Experts say that swapping SIM cards is on the rise as hackers try to gain access to a phone user’s finances, unbeknownst to those users.
SIM (subscriber identity module or subscriber identification module) cards are the small smart cards that contain information identifying a specific phone network that allows the user to use most functions on their device. Hackers are contacting a target’s cellphone carrier, answering simple security questions and swapping the phone number associated to a SIM card they control.
“Then the perpetrator has control of that phone number for however long it takes the victim to realize their phone number has been hijacked,” explained Scott Greene, founder of Evidence Solutions Inc., a digital forensics firm.
The rise in SIM swapping is in response to many organizations requiring multifactor authentication to access accounts, experts said. For instance, along with requiring a password, a bank may also require sending a temporary passcode or hyperlink to a phone number or email address to verify the user.
“More companies have been adding multifactor; now the attackers have to find a way to bypass that,” said Joshua Crumbaugh, CEO of PeopleSec. “The path of least resistance is SIM swapping and getting their hands on that code and getting into your account.”
As companies attempt to strengthen their cybersecurity, hackers’ methods will evolve, Crumbaugh added. Likewise, prosecutors across the nation have responded and announced the arrest of alleged SIM hackers.
In San Francisco, the U.S. Department of Justice indicted two men accused of SIM swapping executives of cryptocurrency-related companies and cryptocurrency investors. In January, Santa Clara County, California, law enforcement were the first in the U.S. to convict a SIM swapper after a Boston-area man pleaded no contest to using SIM swapping to allegedly steal $1 million worth of bitcoin, according to media reports.
The Manhattan District Attorney Office announced on Feb. 1 the first prosecution of SIM swapping in New York state when it indicted a 20-year-old Ohio man for allegedly stealing roughly $10,000 in cryptocurrency from three victims. Manhattan District Attorney Cyrus Vance Jr. noted in the press release announcing the indictment, “We’re also asking wireless carriers to wake up to the new reality that by quickly porting [transferring] SIMs—in order to ease new activations and provide speedy customer service—you are exposing unwitting, law-abiding customers to massive identify theft and fraud.”

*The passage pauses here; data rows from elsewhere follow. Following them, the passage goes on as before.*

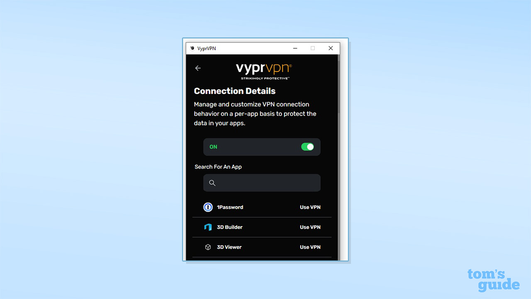Toggle the green ON switch off
This screenshot has width=531, height=299.
pyautogui.click(x=307, y=147)
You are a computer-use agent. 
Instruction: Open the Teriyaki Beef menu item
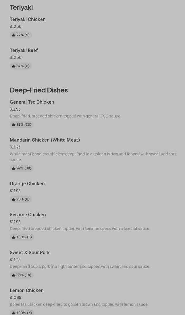click(x=24, y=51)
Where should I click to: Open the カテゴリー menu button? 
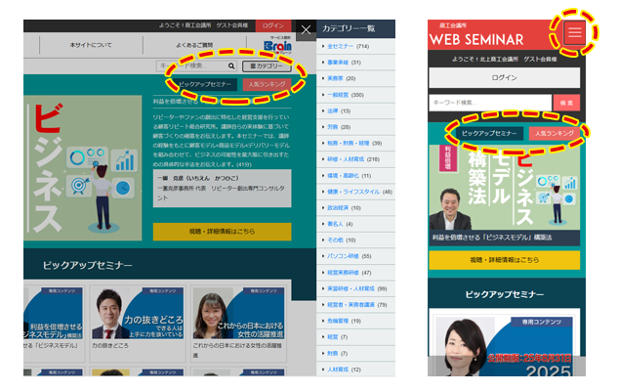point(265,66)
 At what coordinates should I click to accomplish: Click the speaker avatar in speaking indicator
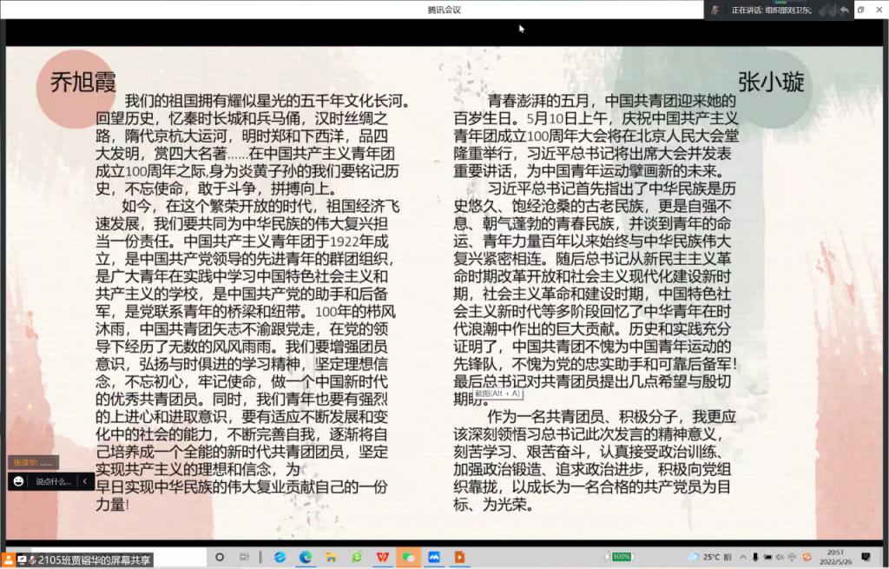715,10
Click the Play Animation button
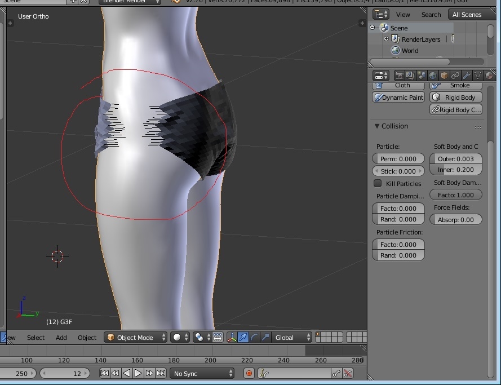 pos(138,373)
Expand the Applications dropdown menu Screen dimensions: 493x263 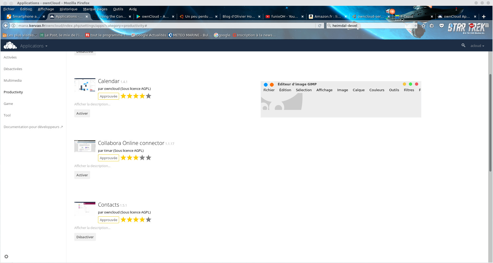point(34,46)
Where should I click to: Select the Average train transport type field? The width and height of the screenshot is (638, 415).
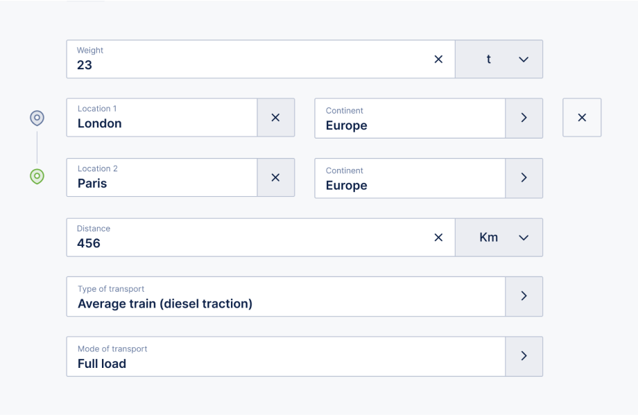(286, 297)
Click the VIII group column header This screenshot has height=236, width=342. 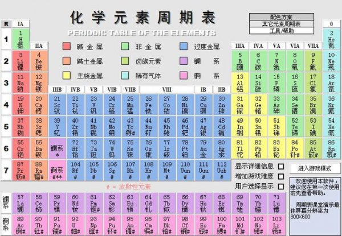[x=166, y=89]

Indeed, the multifactor authentication process required by most companies usually only entails answering personal questions that may be easily gleaned from social media or requires access to a phone number.
“That’s why they are targeting telecommunication providers,” PeopleSec co-founder Crumbaugh said. “They will allow you access to the account, with minimal information about the person.”
SIM swapping targeting cryptocurrency has made the news recently, but those contacted by Legaltech News said anyone with access to finances or sensitive data can be targets, including those in high-profile occupations such as lawyers.
“Two trends I’ve seen here are people who are more financially affluent, either perceived or actual, are heavily targeted,” Crumbaugh noted. “They are already a target in that regard and on top of that, it tends to be people active on social media.”
As organizations find new ways to protect users’ data and hackers find loopholes for those safeguards, the cybersecurity professionals suggested using voice over IP (VoIP) or Google Voice for accounts so those accounts aren’t associated with a SIM.